Friday, March 19, 2010
The Morrigan and Beverly Harrison
I have been worshipping the Morrigan for, oh most of my life. The Irish patron over battlefields, war, prophecy, warriors, crows, and cattle, whether a triple Goddess in Bedb, Macha and Nemain,or single deva, the Morrigan are wonderful inspiration against injustice. They are wild womyn, with wild energies, and if you call them to you expect chaos and change. (Cool!)
In general, I have a lifelong commitment to encouraging anger. Worshiping the Morrigan is a wonderful expression of my own anger, now wonderfully honed over decades of practice. I can, with the help of the Morrigan, aim my anger and explode it where and when I will. Yet for so many people I meet, moms and dads, kids in school, friends in church and coven, just approaching anger is still so difficult.

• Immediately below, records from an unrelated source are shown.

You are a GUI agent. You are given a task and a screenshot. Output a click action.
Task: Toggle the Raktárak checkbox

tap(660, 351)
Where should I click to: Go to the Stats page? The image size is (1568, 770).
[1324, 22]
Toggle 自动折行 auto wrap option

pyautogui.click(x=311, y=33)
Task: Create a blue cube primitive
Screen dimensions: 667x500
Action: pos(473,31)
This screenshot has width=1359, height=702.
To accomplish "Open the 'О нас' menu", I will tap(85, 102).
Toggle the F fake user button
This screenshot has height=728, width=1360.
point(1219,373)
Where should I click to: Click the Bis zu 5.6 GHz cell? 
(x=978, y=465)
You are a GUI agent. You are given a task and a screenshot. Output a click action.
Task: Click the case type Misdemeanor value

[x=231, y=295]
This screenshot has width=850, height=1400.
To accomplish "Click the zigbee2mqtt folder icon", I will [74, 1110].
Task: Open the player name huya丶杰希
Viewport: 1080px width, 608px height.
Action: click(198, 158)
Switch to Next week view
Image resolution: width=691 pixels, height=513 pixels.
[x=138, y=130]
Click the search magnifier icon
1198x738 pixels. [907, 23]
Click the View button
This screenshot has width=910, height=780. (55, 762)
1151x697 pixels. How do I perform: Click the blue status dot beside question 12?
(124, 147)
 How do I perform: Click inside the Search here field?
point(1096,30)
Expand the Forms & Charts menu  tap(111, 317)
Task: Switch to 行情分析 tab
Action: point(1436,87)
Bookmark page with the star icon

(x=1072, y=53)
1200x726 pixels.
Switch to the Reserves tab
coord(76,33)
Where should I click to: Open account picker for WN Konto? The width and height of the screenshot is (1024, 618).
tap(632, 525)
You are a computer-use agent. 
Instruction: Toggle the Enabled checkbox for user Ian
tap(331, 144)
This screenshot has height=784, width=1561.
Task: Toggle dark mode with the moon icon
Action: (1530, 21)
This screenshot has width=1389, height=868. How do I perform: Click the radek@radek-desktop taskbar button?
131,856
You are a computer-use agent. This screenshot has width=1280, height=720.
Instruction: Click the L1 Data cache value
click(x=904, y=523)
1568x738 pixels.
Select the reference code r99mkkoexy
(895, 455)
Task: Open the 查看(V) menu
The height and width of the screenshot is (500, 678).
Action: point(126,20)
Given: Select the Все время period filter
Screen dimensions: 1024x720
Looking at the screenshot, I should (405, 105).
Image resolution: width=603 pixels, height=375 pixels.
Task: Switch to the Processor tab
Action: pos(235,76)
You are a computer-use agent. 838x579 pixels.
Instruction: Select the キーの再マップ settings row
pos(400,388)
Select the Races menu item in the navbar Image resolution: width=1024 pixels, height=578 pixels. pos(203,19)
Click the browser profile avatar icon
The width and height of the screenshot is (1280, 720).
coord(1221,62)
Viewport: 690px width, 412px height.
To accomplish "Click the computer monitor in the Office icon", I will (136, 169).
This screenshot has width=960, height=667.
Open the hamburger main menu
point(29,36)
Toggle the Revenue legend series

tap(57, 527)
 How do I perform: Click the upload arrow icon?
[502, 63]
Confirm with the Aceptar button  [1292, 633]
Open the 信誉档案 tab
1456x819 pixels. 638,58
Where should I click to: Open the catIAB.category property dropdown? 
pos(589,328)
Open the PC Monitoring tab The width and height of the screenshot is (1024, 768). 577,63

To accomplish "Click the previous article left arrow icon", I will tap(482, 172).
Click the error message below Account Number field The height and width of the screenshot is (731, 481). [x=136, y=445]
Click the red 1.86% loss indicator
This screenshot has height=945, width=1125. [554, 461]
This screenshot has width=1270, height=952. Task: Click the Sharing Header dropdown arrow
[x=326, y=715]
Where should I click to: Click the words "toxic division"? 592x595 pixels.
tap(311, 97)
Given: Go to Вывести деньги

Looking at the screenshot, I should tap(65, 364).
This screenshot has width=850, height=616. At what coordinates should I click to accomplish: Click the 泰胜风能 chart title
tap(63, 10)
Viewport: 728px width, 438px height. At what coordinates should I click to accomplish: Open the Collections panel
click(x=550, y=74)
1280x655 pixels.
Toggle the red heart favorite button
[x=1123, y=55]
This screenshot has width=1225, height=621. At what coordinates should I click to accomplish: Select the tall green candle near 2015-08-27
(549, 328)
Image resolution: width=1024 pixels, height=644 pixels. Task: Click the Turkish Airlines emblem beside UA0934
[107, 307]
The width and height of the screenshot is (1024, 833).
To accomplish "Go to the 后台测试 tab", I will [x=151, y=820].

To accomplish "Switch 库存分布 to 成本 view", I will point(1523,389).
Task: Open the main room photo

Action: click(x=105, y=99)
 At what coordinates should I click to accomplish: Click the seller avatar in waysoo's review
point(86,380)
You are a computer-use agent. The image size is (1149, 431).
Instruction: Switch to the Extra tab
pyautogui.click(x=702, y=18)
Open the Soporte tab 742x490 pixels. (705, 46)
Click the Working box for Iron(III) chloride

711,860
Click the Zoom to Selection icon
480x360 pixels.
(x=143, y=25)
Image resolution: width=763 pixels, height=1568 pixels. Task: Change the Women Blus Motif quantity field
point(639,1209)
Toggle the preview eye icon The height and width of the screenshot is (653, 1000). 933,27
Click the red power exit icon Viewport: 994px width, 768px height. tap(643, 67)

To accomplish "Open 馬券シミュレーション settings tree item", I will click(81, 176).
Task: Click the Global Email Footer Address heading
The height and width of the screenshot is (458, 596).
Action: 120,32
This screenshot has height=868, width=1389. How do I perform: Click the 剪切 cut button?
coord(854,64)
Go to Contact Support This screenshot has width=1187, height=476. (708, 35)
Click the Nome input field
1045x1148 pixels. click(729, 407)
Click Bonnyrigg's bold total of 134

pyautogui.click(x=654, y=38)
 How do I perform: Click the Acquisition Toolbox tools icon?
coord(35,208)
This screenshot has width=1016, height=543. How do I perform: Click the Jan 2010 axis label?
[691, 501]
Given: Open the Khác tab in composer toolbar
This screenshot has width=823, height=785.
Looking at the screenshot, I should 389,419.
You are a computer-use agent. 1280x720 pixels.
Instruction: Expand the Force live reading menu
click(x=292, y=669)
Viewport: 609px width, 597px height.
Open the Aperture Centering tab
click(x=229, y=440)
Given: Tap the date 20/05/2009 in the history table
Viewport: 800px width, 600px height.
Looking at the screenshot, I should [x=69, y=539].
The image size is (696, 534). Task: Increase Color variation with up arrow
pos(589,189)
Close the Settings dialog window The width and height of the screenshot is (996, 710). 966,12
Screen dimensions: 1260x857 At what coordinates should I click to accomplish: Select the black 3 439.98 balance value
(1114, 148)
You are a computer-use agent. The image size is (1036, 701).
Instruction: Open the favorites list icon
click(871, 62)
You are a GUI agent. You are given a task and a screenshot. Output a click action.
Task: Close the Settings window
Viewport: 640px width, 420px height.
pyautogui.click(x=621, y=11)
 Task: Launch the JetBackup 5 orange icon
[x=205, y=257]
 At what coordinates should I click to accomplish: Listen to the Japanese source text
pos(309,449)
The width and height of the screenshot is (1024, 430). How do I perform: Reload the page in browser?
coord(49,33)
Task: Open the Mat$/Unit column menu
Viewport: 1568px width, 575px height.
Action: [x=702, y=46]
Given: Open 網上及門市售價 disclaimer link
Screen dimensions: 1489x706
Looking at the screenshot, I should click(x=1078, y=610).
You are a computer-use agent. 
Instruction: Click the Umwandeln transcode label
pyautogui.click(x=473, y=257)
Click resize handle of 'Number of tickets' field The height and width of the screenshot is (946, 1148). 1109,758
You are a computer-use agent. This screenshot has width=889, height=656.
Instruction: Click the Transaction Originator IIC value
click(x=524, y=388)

However, I don't usually go trotting out my connection to the wild ladies unless I am talking to really good friends. Anger is still too scary for many, and heaven knows part of my relationship with the Morrigan has been to bank my own fires to a comfortable level for others. So I have found other resources for trotting out anger.
The best Christian connection I have found is ethicist Beverly Harrison. More than any Christian writer, I quote Harrison's "The Power of Anger in the Work of Love," indeed, I quote her more than any other religious work.
So here is the best quote: "Anger is not the opposite of love. It is better understood as a feeling-signal that all is not well in our relation to other persons or groups or the world around us. . . [This] is a critical first step in understanding the power of anger in the work of love. Where anger arises, the energy to act is present. . . We must never lose touch with the fact that all serious human moral activity, especially action for social change, takes its bearings from the rising power of human anger."
There, more than the Bible, more than any pagan thealogian, more than any fiction author or any other writer, that quote from Harrison is the one I find most useful to help my friends, colleagues and sister volunteers and social activists remember that anger is the power.
Struggling to get insurance coverage for your autistic child? Get angry! Struggling to find an affordable education for yourself or your kids? Get angry! Tired of your racist boss expecting you to do twice as much work as any white guy at your job? Get angry! Sick of schools that won't keep your children physically safe, let alone emotionally? Get angry!
Ok, so those are just my conversations from the last 24 hours.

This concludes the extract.